---- Supplied data
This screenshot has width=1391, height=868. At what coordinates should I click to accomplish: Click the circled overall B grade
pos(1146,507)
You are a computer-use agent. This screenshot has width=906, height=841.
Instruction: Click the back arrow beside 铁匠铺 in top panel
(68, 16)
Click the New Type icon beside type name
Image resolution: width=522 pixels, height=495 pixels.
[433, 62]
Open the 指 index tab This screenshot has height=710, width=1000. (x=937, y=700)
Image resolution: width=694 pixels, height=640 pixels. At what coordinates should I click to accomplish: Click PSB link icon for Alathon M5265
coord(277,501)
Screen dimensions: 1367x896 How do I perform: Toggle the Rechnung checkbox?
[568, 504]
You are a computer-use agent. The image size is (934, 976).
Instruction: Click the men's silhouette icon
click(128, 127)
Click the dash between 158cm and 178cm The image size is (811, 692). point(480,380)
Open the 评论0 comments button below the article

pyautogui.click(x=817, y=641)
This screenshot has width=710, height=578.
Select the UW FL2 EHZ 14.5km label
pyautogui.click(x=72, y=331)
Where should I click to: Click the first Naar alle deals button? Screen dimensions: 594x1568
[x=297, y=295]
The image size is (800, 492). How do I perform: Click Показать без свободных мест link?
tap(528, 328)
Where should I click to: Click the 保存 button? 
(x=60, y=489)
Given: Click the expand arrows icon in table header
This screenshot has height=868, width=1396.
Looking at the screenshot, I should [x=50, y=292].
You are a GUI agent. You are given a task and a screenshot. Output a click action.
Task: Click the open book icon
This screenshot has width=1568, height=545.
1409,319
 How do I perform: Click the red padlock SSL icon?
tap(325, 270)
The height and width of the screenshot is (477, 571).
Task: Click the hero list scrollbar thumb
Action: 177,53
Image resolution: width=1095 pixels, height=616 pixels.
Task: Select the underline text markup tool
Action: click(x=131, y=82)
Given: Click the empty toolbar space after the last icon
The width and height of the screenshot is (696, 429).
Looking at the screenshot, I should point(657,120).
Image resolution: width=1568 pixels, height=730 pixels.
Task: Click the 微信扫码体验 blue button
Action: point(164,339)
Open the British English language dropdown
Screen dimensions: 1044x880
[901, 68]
--------
→ **Your instructions**
From the records above, how many lines include the word "computer"? Only the number is wanted.

→ **Task result**
2